To be done: Rewrite the records starting at the line containing "Click About in the Settings breadcrumb" and ending at the end of the records, with "breadcrumb" changed to "path bar" and nothing else altered. Leave the pictures out.

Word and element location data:

━━━━

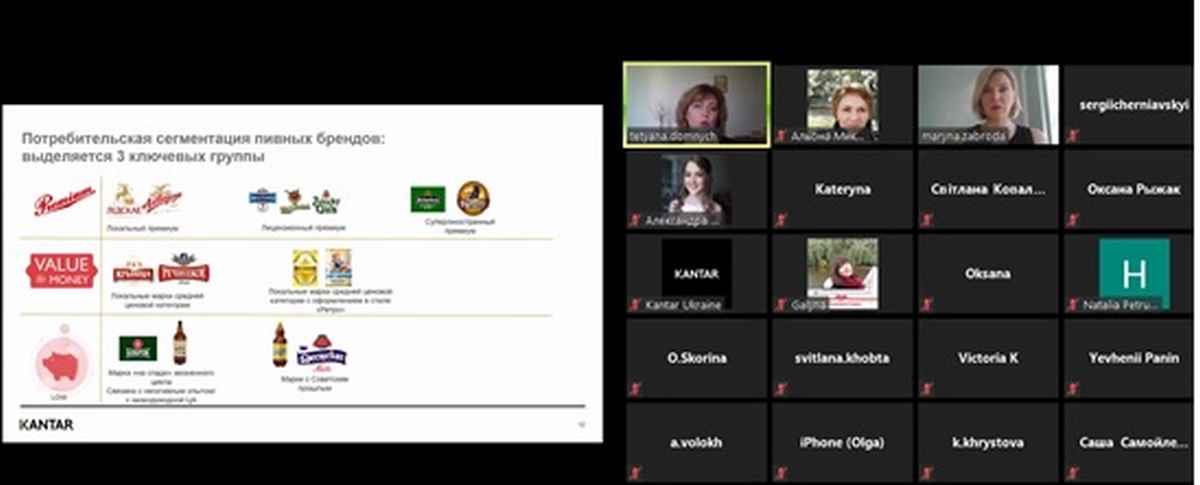The height and width of the screenshot is (485, 1200).
Task: Click muted mic icon on Victoria K tile
Action: tap(927, 389)
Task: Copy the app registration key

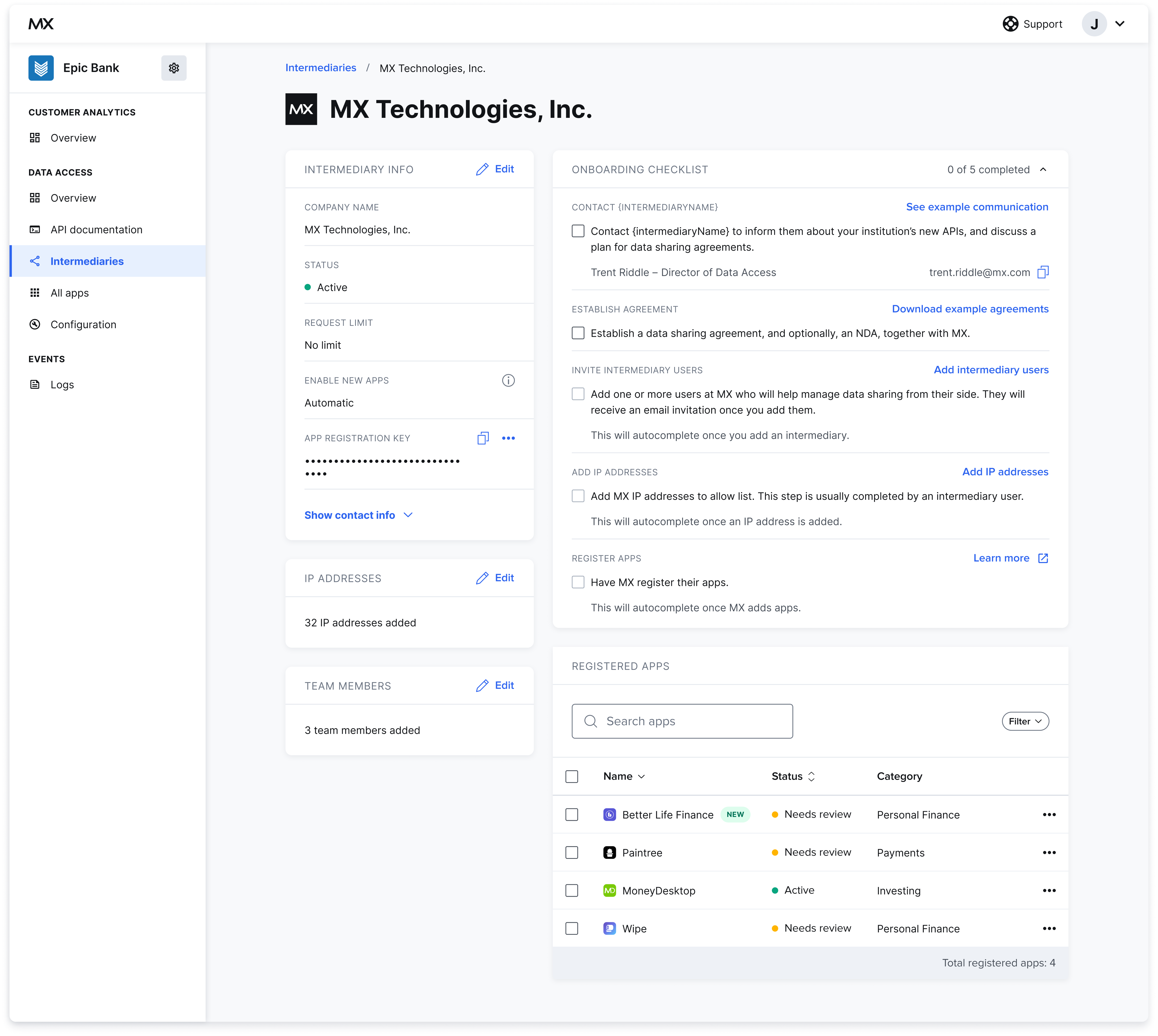Action: tap(483, 438)
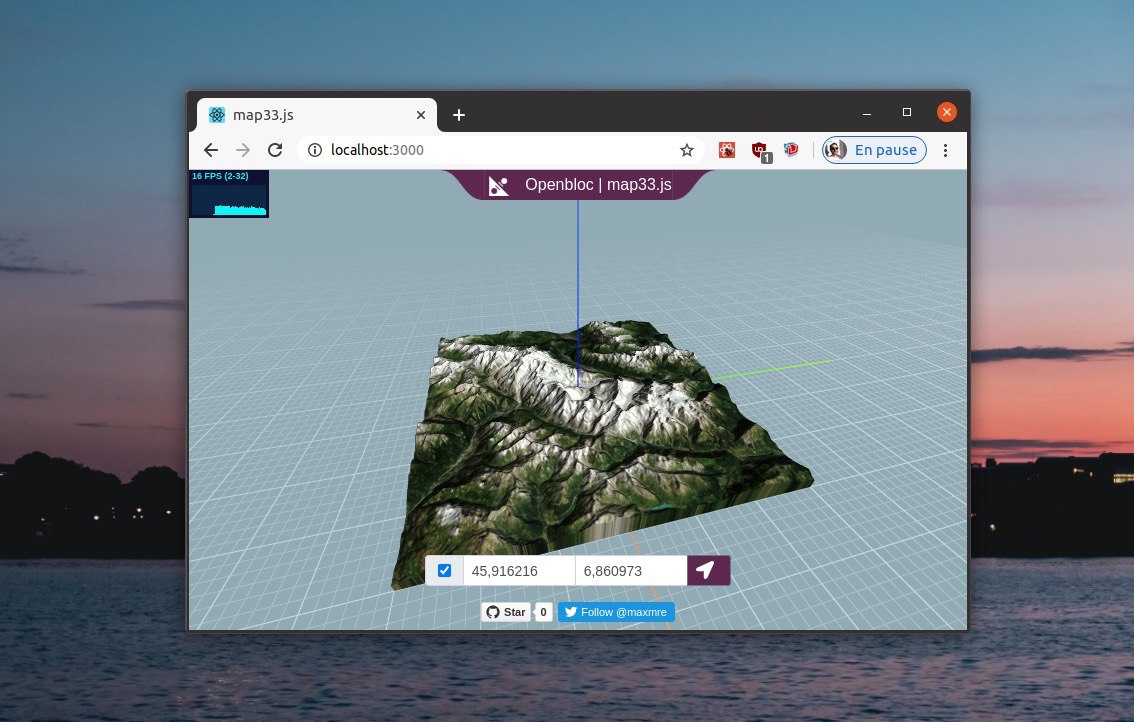Screen dimensions: 1134x722
Task: Click Follow @maxmre Twitter button
Action: (616, 612)
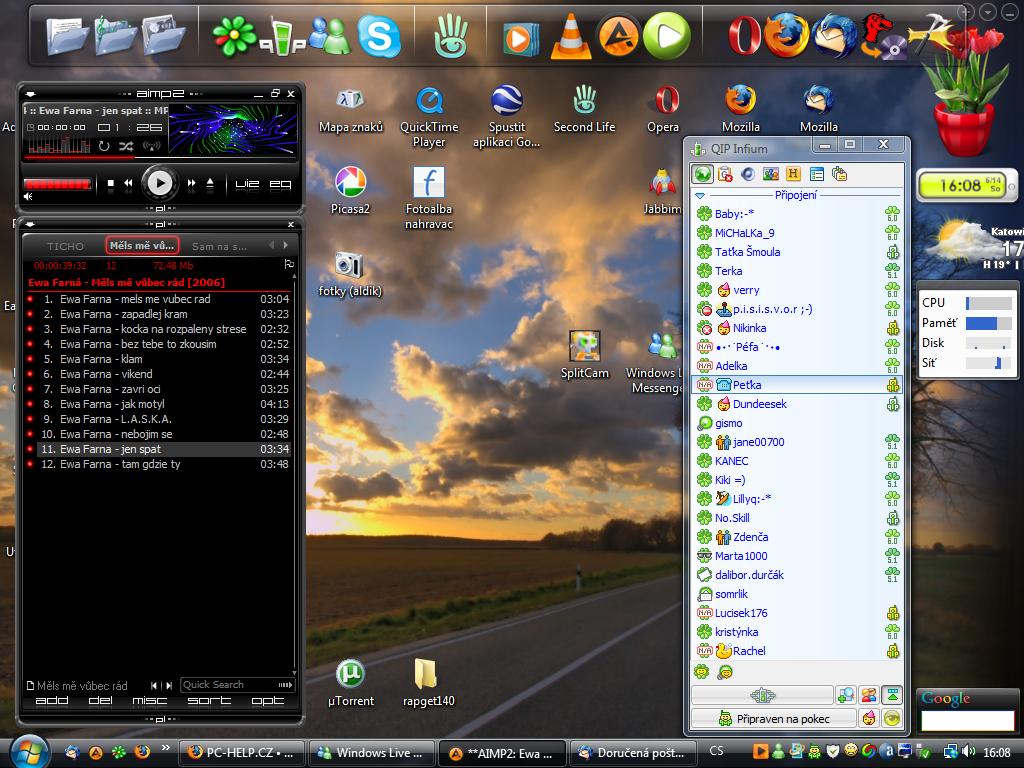Adjust the red AIMP2 volume slider
1024x768 pixels.
[x=57, y=184]
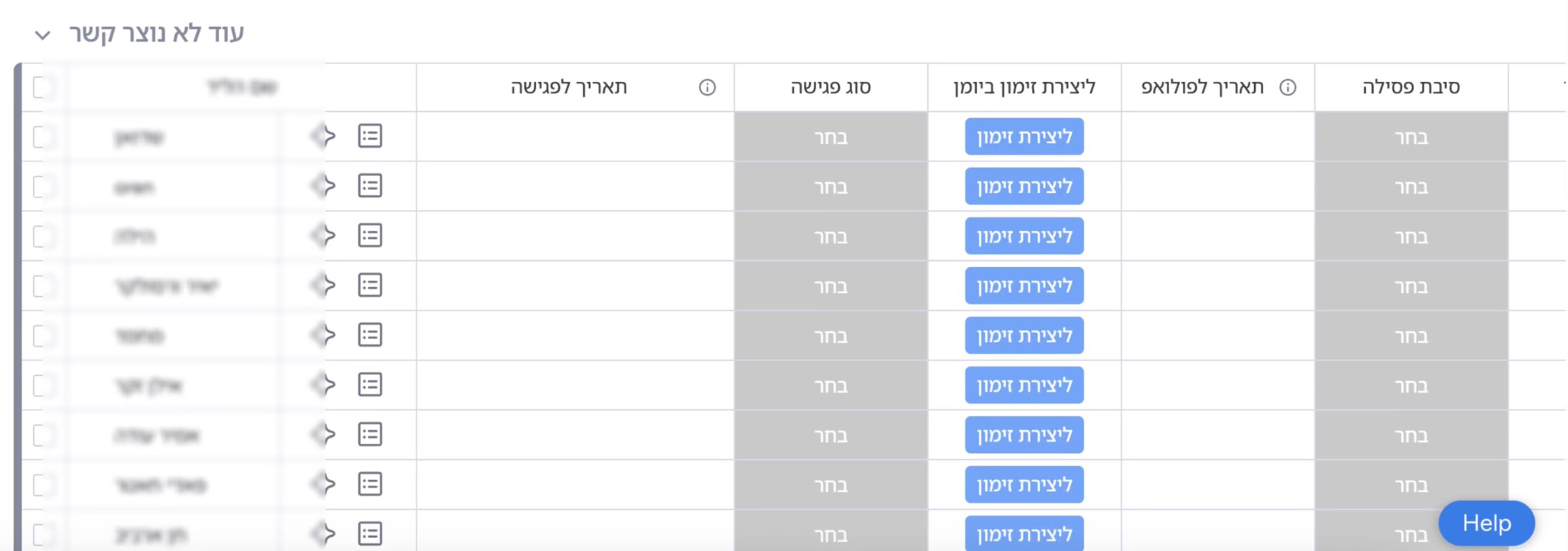Toggle the select-all checkbox in the table header
The width and height of the screenshot is (1568, 551).
pyautogui.click(x=44, y=86)
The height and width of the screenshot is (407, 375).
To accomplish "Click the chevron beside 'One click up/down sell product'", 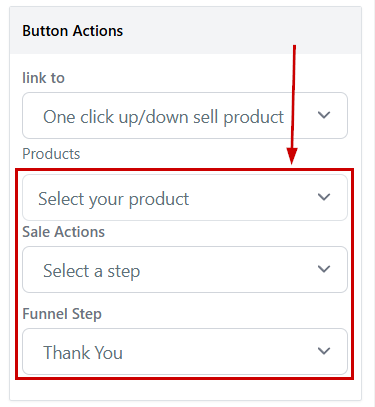I will coord(324,115).
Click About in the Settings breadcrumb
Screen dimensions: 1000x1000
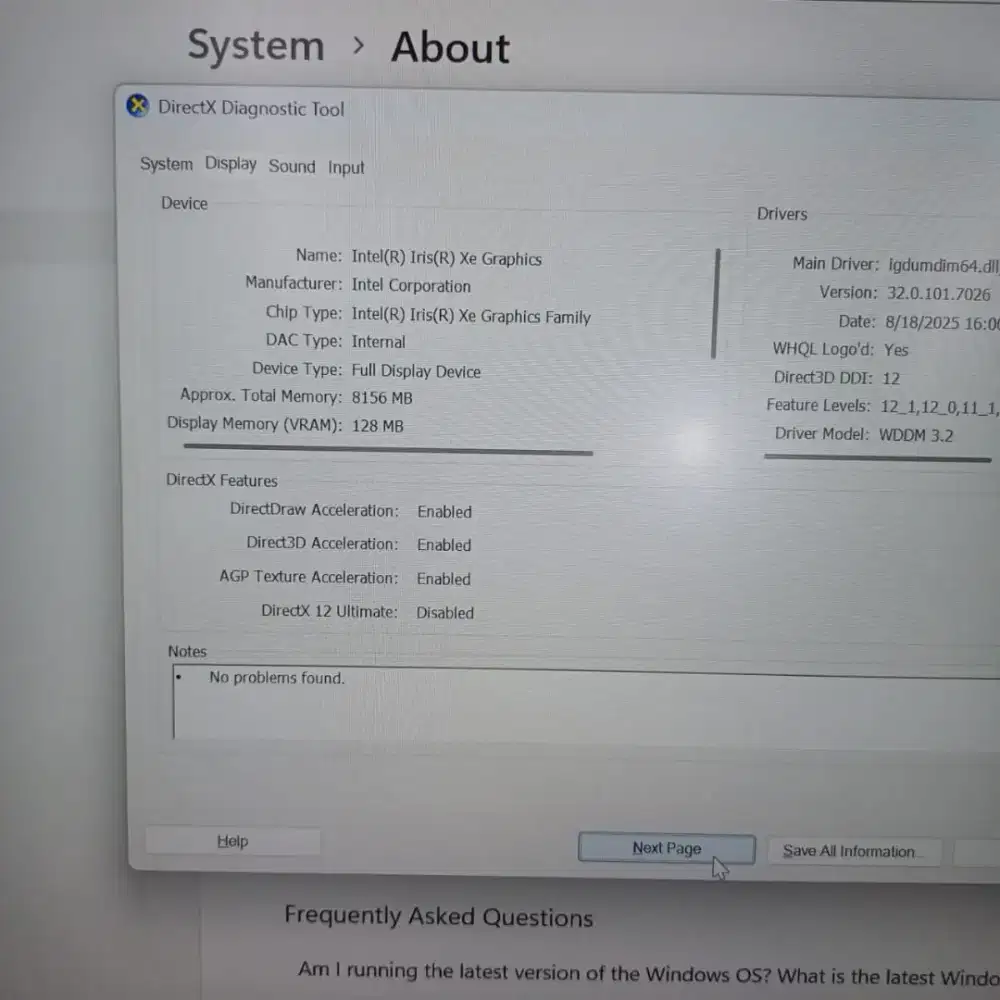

━━━━

Solution to the exercise:
Click About in the Settings path bar
Screen dimensions: 1000x1000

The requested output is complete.